If your home equity is zero or very low, it may be that the SBA lender will choose to do nothing for now and wait hoping the home will increase in value over time. In many cases, if this occurs, a foreclosure may not be initiated for years and then only if the value of your home has substantially increased and some factor has brought this to the attention of your SBA Lender or the SBA.
What is Home Equity?
Home equity is the market value of a homeowner’s unencumbered interest in their real property, that is, the difference between the home’s fair market value and the outstanding balance of all liens on the property. For example, if your home is worth $225,000 and you have a first mortgage to Bank X for $100,000, then you have $125,000 of “Equity” in your property and, in an SBA default situation, that might tempt the SBA Lender or the SBA to foreclose. However, if you add a second mortgage of $75,000, then you only have $50,000 of equity in your property and, in a foreclosure setting, this may not be enough for the SBA Lender (in a third position behind your second mortgage) to foreclose. Be sure to review all your mortgage debt with your attorney if you are discussing the consequences of an SBA loan default.
Can I make the SBA or the SBA Lender an Offer to Release My Home as Collateral?
Yes, you can make the SBA Lender an Offer in Compromise to settle your total liability associated with your personal guaranty or you can just make an offer for the release of the lien on your home. But, use caution. If you obtain a release of SBA Lender’s lien on your home without also completely settling your liability under your personal guaranty, you might later be sued by the SBA Lender. If the SBA Lender obtains a judgment, and then places a judgment lien on you real property, your home may be at risk all over again.

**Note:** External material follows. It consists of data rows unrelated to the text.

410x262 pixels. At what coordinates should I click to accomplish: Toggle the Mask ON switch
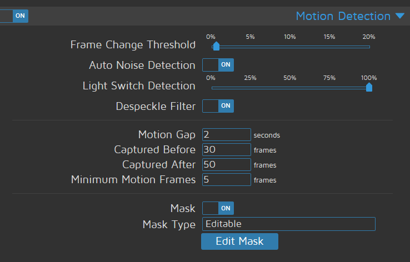[x=218, y=208]
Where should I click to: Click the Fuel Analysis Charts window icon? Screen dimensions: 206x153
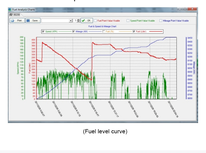click(x=10, y=10)
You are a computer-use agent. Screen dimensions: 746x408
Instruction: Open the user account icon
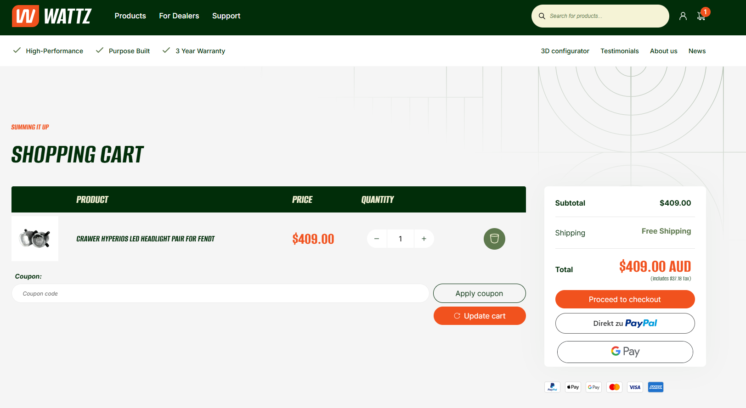click(x=683, y=16)
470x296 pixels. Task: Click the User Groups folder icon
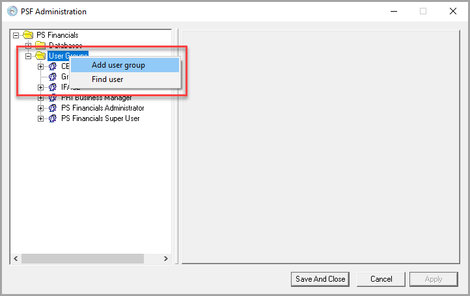pos(40,56)
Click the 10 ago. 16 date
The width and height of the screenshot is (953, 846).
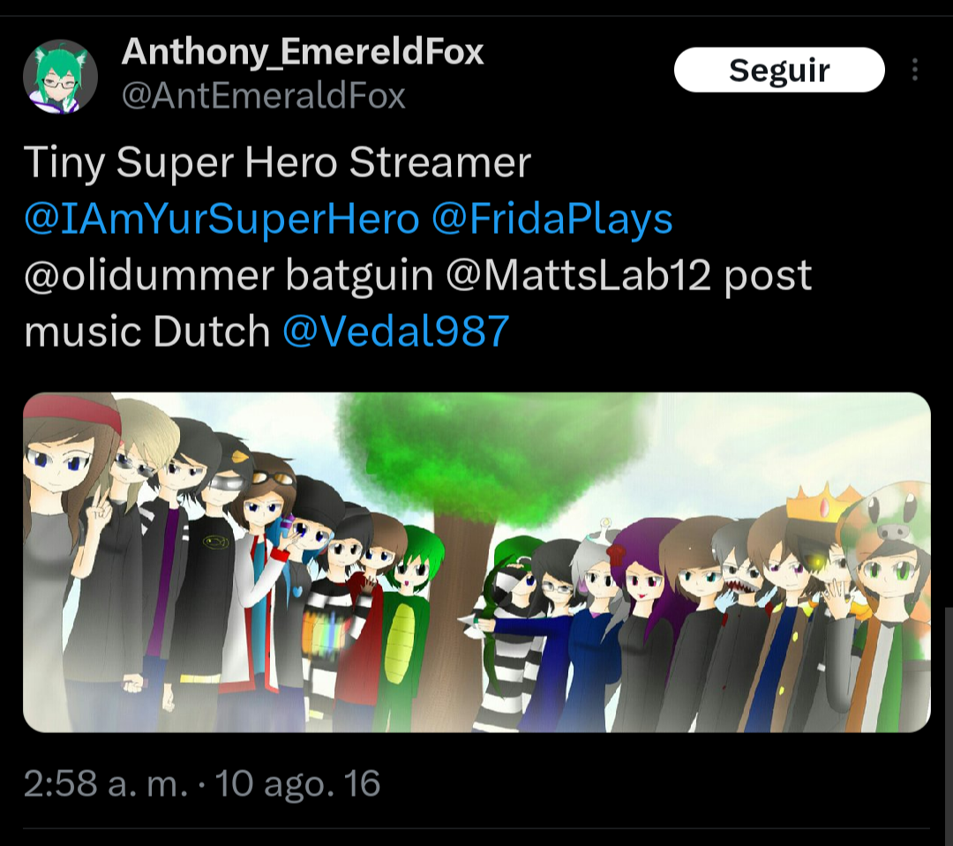point(297,783)
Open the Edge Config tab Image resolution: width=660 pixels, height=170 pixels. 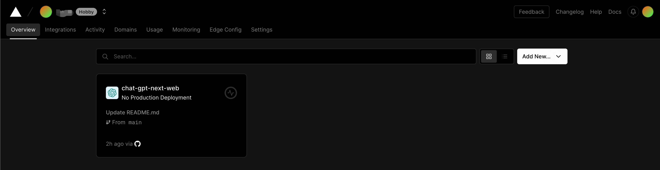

Handling the release of an SBA lien on your home correctly may require professional assistance. It is important to consider this action as a part of your overall strategy. In many cases, it may be possible to combine the release of the lien on your home as part of your complete offer in compromise settlement package. But, many variables can affect the outcome, so be sure to discuss your goals completely with your attorney and/or CPA.